Early in LDAPv3 piloting I and others experimented with using attribute options for grouping related values of different attributes, as was done with language codes
houseIdentifier;lang-fr: 9e etage
but this never really took off.
Today in LDAP directories one typically tends to find three kinds of approaches for this issue:
(0. Not permit these objects to be fully represented.)
1. Define new syntaxes and matching rules, typically in X.500-based systems for applications which can support ASN.1 attribute type definitions.
This approach does not appear to be very popular with many of the pure-LDAP directory server implementors, or with application vendors.
2. Store the information in large XML or binary attribute values in a person's entry, which are largely opaque to the directory server.
Unfortunately this opaqueness makes the values unusable to all but the application which stored them, limiting interoperability.
3. Use multiple entries: perhaps below each person entry there is a handful of entries below it, or there are multiple subtrees each with an entry storing some application-specific information about each person.
This approach again makes it difficult for interoperability as there are no standards for how to construct such a DIT structure, as well as no convenient means of expressing queries and updates across multiple entries.

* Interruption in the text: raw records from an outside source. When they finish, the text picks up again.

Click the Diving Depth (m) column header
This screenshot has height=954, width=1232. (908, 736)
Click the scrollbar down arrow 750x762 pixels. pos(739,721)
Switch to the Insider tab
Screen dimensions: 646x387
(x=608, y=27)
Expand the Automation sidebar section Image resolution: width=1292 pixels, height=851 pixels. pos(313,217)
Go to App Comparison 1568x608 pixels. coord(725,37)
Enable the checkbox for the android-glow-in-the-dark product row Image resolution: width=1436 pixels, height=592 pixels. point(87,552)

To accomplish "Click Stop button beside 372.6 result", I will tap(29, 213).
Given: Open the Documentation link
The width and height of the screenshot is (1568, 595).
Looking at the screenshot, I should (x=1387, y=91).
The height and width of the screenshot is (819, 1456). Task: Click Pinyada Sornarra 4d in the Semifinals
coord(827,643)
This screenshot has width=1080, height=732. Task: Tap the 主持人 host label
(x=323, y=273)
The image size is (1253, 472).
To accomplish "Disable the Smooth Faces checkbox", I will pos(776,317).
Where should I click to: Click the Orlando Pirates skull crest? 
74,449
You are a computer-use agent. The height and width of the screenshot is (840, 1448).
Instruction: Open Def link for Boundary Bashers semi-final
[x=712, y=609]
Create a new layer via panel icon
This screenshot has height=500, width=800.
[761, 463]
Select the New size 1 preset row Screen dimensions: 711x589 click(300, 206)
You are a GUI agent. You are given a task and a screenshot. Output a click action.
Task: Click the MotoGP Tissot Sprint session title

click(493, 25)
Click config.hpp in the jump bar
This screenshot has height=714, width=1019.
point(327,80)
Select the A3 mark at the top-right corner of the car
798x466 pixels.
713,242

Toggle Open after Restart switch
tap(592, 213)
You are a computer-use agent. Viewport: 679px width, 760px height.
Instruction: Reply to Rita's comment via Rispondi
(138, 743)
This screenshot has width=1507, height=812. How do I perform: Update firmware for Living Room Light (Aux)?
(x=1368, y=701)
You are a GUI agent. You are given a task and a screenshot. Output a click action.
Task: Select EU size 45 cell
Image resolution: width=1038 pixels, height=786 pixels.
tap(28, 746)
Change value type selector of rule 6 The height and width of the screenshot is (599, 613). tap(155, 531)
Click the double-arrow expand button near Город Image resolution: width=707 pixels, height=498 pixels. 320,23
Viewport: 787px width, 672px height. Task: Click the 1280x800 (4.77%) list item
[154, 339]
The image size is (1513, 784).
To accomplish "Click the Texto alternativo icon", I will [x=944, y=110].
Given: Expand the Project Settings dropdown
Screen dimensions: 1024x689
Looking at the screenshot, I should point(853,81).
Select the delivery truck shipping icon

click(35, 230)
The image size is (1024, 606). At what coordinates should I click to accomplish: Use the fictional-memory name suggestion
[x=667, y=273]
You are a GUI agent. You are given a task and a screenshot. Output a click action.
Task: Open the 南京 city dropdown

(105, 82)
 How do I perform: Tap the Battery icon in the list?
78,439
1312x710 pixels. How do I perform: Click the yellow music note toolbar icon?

Also some of the scalability optimizations present in modern directory servers tend to stop working efficiently when there are no longer a few large, flat subtrees.
As can be predicted, the simplicity in X.500 and LDAP (as well as most other identity management protocols) of single-entry (one object at a time) operations will encounter problems of representation for more complex relationships, especially where there is no longer an implicit design in the schema and directory tree structure for a 'single' employer or location.
Research experiments to add explicit grouping and transactions to LDAP directories indicated a partial solution could be made to work for some applications, but still a stronger data model foundation is required as well in order to gain interoperability.
Unfortunately, some of the emerging protocols which also intend to represent and transfer personal identity information have perhaps taken a step backwards by not even considering these issues, perhaps sweeping them under the rug in the guise of simplicity, XMLification, or "fix in the next version", which only postpone finding interoperable solutions to allowing applications to express the identity entries they want to express.